With regard to shareholders' agreements relating to listed companies, if an agreement intends to regulate the shareholders' corporate governance of a listed company or its controlling entity, it must – according to Articles 122 and 123 of the Uniform Finance Law (Dlgs 58/98) – be:

  • communicated in advance to CONSOB (the national financial supervisory authority regulator);
  • published (as an abstract) in a major newspaper;
  • filed at the company's registry; and
  • communicated to the listed company.

Listed company shareholders' agreements must identify:

  • any voting rights in the listed or controlling company;
  • any shareholder's right to prior consultation before exercising their voting right;
  • any possible limitation to the free transferability of shares or financial instruments;
  • any possible exercise of a dominant influence over the company; and
  • any action to favour or oppose a mandatory takeover.

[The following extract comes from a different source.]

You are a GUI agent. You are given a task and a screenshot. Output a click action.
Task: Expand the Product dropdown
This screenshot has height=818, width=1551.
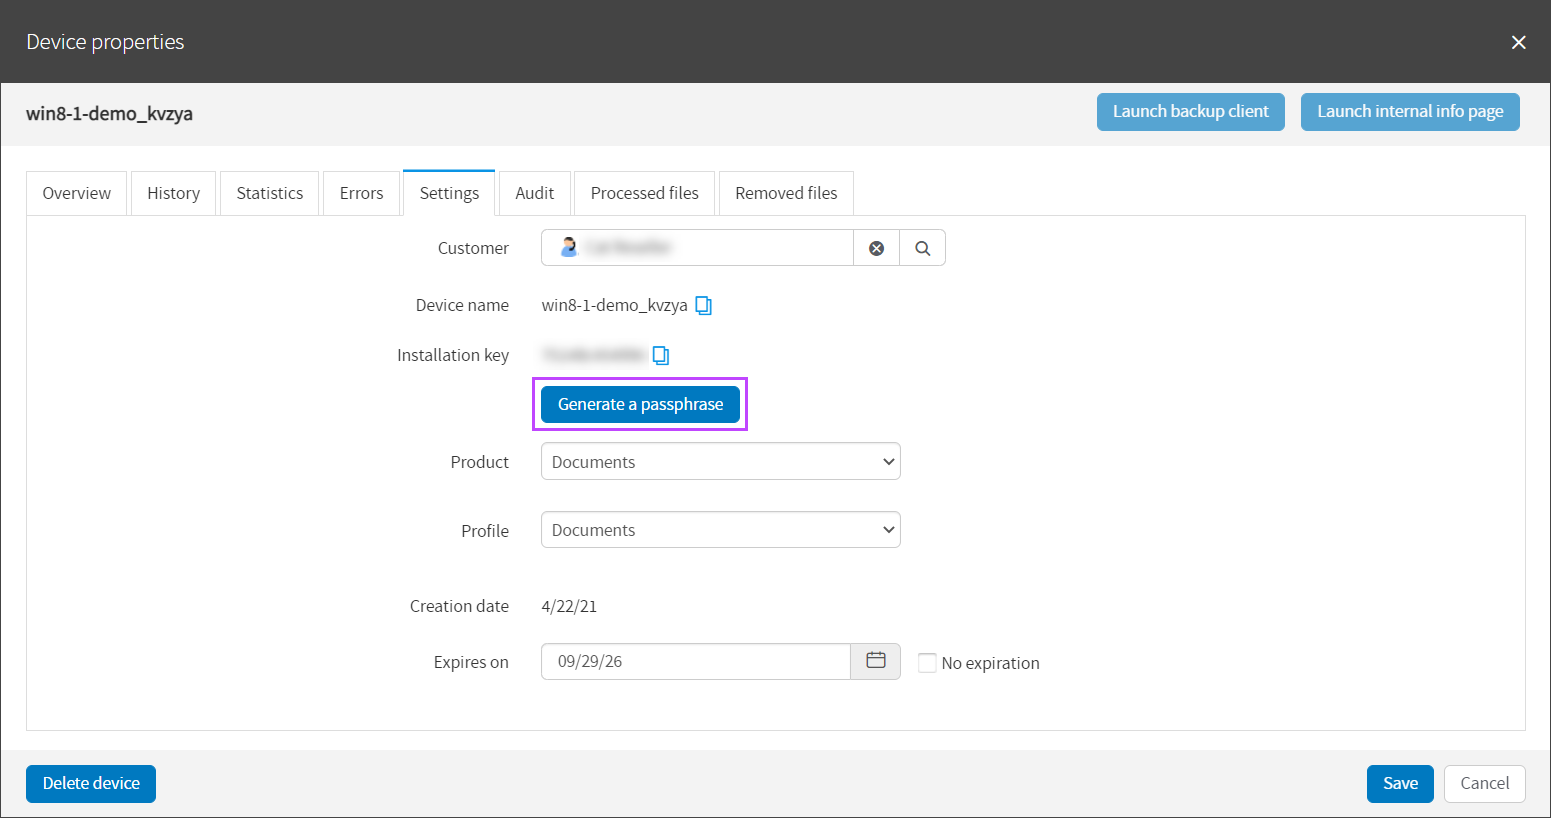[720, 462]
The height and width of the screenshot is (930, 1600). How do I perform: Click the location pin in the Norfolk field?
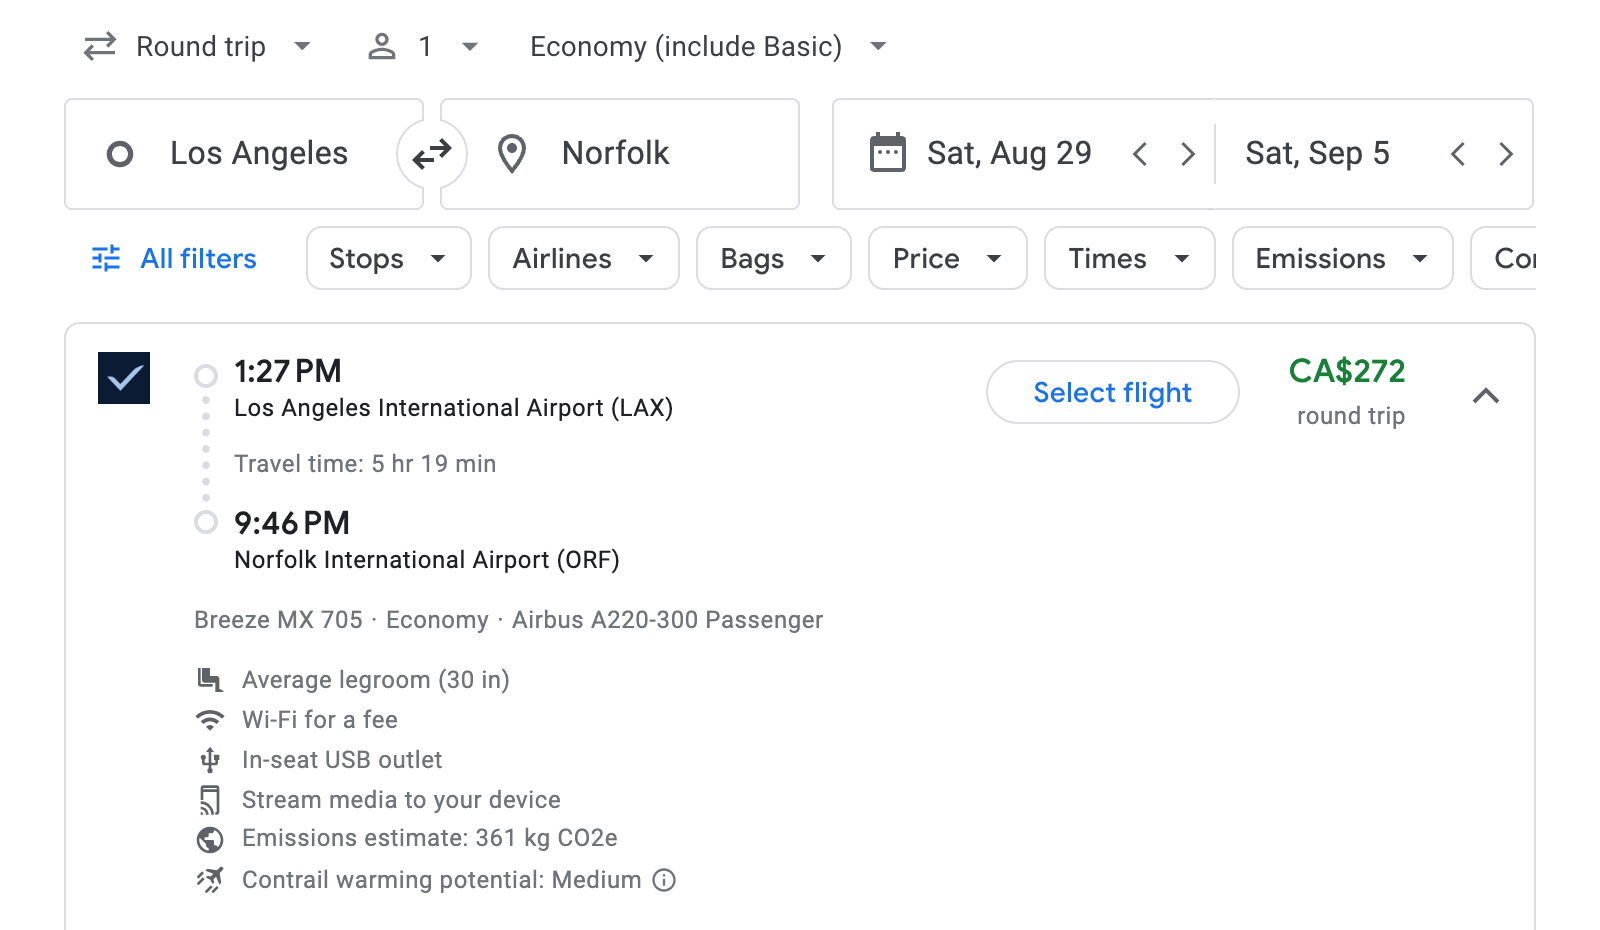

If a listed company fails to declare its shareholders' agreements at the beginning of a shareholders' meeting, its shareholders may not exercise their voting rights and the adopted resolution may be nullified (Art 2341ter of the Civil Code).

Listed company shareholders' agreements cannot exceed three years in duration and may be extended once expired. Unlimited-term agreements may be terminated subject to parties giving six months' prior notice. In the event of a company's mandatory takeover, any shareholders who accept the takeover offer may withdraw from the shareholders' agreements without prior written notice.

Non-listed companies

Art 2341bis of the Civil Code sets out rules for non-listed company shareholders' agreements. The first, third and fifth items identified above that apply to limited company shareholders' agreements also apply to those of non-listed companies.

Non-listed company shareholders' agreements cannot exceed five years in duration and may be renewed once expired. Unlimited-term agreements may be terminated subject to parties giving 180 days' prior notice. The statutory five-year term may be exceeded if:

  • the agreement relates to parties cooperating in the field of goods and services; or
  • the company is fully controlled by the parties which entered into the shareholders' agreement (ie, a shareholder-owned joint venture).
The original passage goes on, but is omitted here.